An interesting fact: A recent survey of farmers indicates that 97% plan to farm for life. Not until they retire, but for the rest of their lives. 97%. You don’t get that kind of monolithic support outside of a Chicago polling precinct. 90% said that they would like their children to follow in their footsteps. The other 7% are childless I’d guess. For a career that has been denigrated routinely in our culture that should be a surprising number. I don’t imagine there are many career choices that get that kind of enthusiastic endorsement. No one has ever asked me, but I concur with both. Based on the small number of family farms left in the country, my response may have just skewed the results upwards by another percentage point.

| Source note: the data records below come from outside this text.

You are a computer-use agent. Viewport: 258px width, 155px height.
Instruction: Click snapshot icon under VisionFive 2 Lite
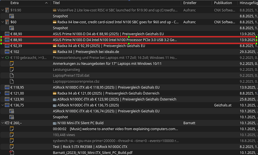click(12, 16)
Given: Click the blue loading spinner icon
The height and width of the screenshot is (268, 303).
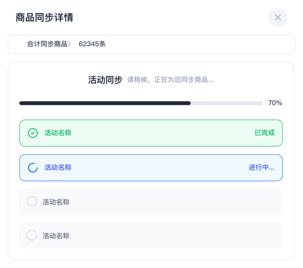Looking at the screenshot, I should (33, 168).
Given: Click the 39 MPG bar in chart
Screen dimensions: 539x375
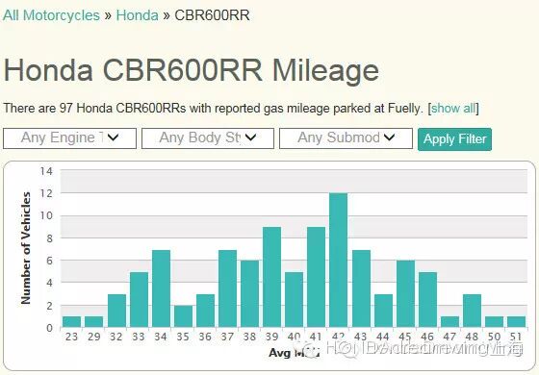Looking at the screenshot, I should coord(271,277).
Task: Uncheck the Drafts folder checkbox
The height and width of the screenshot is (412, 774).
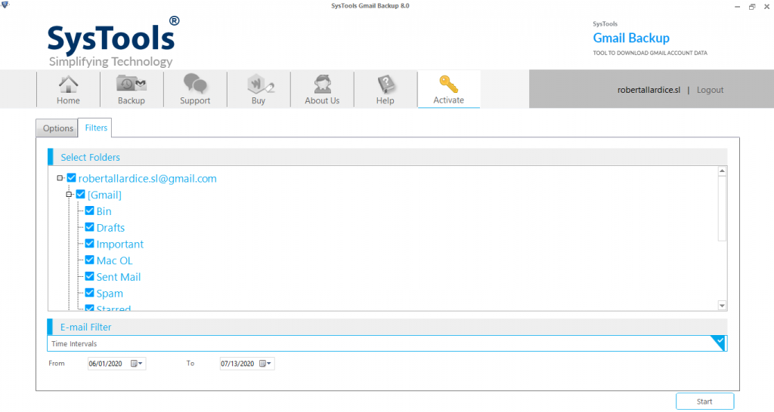Action: pos(89,227)
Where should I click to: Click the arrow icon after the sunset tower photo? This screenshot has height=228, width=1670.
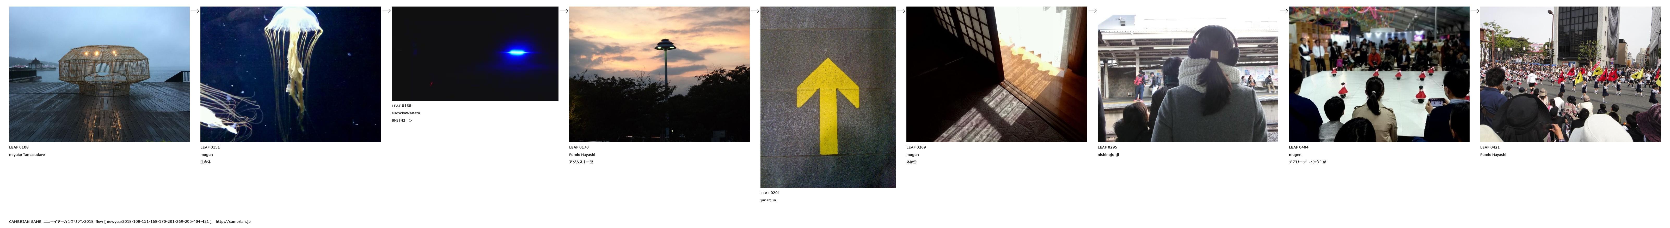pos(755,10)
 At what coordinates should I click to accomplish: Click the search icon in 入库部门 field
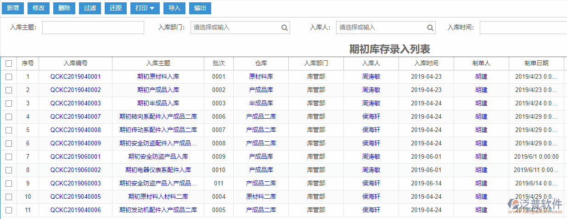point(285,28)
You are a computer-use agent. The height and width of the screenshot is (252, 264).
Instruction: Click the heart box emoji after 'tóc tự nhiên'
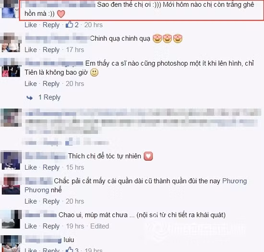[x=148, y=156]
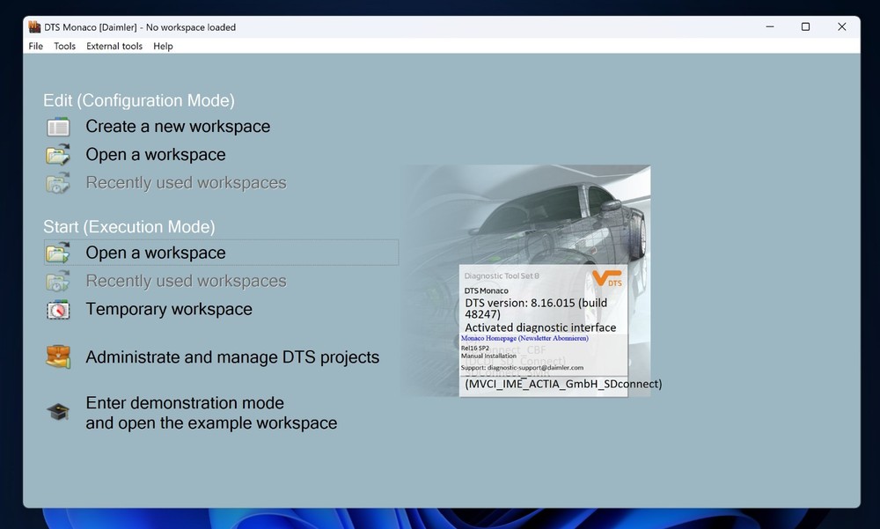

There was a good frost out there this morning and the rooster has been going at it for twenty minutes straight, like he’s being paid for his efforts. If you could coax an answer out of him I suspect that he would say he plans on staying with it for the rest of his life and that he would like his chicks to follow in his footsteps. I have bad news for the rooster; our supply of chickens in the freezer is running as low as our stored vegetables in the pantry and I’m pretty sure he isn’t laying any eggs to offset our protein requirements. We’re lucky that we’ve got a head start on how to feed ourselves, when to plant and when to harvest and how to do it with a minimum of petrochemicals and zero herbicides and pesticides. We’re healthy — knock wood — and we’re smart enough to figure things out as we go despite our initial level of ignorance. We chose a place that has more than adequate water, balanced seasons, sparse population and a soil that is healthy and redolent at this time of the year with tilth and fertility. In a few days we can start picking fiddle head ferns and in another week or so spinach and endive will be ready for the salad bowl and if I do a better job this year than last I can start on the planting required to fill the family larder for another year. I suspect that as things continue to play out in this country more and more people will begin to think about the simple things in life, like food and where it comes from, the number of family farms may begin to climb back up towards the 3% number. I also imagine that for some people the world will just keep on going the way it always has until the Starving Moon begins to mean something again.